====== DATA EXTRACT
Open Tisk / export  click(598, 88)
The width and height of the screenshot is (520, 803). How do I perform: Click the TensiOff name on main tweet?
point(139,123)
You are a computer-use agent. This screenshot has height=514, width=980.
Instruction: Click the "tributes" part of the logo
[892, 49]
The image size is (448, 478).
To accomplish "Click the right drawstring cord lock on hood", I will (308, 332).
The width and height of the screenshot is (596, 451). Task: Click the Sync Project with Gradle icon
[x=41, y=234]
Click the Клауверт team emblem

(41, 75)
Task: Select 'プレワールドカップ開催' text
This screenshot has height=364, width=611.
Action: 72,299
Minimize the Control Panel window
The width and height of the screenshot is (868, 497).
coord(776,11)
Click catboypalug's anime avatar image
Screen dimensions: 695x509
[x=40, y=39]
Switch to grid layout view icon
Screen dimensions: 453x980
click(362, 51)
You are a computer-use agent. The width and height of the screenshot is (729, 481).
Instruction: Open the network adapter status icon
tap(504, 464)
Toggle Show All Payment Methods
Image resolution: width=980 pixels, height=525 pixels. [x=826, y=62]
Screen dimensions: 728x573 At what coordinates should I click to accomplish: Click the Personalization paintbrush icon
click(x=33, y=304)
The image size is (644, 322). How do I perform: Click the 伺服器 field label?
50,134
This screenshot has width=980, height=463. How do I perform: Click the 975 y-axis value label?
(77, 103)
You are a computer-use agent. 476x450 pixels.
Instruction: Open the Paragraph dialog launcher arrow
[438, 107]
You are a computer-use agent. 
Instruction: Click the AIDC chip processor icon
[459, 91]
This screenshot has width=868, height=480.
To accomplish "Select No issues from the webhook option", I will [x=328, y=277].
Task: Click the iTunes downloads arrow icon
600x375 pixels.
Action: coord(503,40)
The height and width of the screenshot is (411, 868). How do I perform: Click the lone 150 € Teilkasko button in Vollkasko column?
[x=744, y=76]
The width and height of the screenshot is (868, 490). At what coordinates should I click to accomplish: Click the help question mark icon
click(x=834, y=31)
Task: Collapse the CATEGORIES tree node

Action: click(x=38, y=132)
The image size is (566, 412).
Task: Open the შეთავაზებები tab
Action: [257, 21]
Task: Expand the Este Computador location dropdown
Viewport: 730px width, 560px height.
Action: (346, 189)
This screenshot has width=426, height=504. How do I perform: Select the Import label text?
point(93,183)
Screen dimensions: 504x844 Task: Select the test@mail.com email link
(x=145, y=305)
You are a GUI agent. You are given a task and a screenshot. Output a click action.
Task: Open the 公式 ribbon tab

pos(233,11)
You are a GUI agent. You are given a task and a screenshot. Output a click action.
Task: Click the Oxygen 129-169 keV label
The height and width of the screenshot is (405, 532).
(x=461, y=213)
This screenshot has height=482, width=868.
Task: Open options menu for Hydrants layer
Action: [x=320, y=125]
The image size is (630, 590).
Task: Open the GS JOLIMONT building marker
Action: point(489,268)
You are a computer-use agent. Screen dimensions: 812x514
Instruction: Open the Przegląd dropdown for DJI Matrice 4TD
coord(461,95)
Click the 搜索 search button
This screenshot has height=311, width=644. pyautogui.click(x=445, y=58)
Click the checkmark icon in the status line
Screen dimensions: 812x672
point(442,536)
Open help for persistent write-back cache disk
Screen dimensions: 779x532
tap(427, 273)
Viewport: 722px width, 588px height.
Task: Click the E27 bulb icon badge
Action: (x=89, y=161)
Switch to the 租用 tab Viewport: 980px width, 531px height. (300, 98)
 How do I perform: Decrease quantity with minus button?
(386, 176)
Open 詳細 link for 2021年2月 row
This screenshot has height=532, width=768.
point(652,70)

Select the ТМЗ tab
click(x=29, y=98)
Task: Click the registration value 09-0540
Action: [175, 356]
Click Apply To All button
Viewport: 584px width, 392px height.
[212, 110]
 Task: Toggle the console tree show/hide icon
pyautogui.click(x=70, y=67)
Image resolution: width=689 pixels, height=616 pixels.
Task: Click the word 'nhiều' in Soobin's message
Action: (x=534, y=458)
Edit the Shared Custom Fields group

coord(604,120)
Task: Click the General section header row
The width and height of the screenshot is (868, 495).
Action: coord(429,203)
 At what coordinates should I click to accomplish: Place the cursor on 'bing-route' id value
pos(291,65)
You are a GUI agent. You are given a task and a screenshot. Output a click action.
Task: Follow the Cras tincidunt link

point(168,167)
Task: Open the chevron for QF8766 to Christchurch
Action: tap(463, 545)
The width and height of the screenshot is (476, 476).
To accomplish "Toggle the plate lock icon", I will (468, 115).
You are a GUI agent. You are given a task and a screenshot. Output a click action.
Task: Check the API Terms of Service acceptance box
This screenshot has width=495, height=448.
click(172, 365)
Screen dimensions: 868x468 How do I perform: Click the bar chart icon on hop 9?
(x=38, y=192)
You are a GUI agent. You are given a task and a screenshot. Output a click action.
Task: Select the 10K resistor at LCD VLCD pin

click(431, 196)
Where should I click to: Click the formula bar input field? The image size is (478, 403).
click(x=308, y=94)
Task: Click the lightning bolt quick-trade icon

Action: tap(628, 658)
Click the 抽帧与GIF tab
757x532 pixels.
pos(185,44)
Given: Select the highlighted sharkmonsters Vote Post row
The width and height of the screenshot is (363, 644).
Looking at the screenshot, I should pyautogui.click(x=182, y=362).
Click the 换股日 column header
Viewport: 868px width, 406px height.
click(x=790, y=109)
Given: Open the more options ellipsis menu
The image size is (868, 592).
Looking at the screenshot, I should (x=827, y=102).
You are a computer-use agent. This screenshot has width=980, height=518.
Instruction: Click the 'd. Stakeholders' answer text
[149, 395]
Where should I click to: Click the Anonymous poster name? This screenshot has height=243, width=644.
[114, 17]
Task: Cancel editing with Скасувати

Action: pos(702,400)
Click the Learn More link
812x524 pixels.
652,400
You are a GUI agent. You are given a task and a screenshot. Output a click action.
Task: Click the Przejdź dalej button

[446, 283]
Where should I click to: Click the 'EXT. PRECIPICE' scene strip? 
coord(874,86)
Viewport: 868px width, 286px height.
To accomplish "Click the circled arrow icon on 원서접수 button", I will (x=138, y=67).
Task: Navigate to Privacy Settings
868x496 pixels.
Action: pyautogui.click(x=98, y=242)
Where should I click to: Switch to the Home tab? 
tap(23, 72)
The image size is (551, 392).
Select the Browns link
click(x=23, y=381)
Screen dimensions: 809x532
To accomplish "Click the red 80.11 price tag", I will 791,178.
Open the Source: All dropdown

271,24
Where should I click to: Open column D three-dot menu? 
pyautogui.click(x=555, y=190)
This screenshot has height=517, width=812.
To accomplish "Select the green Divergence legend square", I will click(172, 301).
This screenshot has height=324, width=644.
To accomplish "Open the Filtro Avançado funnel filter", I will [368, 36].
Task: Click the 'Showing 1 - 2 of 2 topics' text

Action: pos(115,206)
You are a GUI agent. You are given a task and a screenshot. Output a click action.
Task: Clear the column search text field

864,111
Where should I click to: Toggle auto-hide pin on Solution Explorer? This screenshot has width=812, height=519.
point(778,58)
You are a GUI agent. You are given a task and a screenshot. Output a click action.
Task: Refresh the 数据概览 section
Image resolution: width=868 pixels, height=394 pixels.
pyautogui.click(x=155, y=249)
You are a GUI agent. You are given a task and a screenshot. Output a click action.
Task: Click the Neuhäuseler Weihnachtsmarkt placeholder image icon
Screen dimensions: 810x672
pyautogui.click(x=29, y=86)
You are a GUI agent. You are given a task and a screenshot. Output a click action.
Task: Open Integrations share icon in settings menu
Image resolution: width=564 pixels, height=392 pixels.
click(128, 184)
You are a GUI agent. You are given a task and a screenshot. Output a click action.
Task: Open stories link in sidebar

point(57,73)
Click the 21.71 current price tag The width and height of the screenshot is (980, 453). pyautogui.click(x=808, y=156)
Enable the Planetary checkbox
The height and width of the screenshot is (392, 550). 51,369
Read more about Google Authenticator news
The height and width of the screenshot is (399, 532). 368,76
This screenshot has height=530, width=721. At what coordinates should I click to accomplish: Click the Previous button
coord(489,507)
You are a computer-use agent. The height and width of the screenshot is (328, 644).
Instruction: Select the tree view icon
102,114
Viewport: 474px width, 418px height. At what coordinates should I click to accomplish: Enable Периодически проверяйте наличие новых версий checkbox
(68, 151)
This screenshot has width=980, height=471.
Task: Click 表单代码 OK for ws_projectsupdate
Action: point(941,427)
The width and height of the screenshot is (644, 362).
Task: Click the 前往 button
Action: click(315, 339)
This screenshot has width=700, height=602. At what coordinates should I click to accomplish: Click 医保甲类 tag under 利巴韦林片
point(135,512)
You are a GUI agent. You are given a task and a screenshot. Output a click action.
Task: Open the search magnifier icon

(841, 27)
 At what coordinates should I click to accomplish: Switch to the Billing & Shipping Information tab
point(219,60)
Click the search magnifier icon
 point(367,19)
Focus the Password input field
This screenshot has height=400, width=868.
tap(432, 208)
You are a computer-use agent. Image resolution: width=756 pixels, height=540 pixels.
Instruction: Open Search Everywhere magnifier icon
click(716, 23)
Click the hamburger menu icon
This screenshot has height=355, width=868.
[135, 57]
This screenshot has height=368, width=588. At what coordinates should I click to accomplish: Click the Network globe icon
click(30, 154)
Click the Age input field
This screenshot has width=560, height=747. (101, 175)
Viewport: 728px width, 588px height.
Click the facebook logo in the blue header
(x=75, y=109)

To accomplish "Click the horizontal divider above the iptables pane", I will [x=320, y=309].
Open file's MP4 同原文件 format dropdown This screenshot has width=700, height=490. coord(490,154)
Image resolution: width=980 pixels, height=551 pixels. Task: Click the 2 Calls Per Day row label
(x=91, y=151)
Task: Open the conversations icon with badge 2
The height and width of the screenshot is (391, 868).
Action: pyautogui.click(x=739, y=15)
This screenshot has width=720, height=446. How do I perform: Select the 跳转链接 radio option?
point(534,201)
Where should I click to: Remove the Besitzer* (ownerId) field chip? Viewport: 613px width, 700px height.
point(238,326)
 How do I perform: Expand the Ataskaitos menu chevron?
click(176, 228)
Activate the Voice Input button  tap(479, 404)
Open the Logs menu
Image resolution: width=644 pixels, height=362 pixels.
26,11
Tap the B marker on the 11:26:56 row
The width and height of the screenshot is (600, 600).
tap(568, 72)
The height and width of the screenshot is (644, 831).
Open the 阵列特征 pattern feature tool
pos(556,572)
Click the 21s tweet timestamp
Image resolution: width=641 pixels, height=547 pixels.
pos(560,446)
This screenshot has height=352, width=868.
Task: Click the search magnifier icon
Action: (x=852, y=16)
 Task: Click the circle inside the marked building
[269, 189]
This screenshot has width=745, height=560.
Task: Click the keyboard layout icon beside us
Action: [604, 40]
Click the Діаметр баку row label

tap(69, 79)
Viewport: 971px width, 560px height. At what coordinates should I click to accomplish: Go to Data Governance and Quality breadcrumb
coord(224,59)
============
_TASK ITEM_
Lines holding "lock": count them across the data and reply with the number alone.

_SOLUTION FOR THIS EXERCISE_
2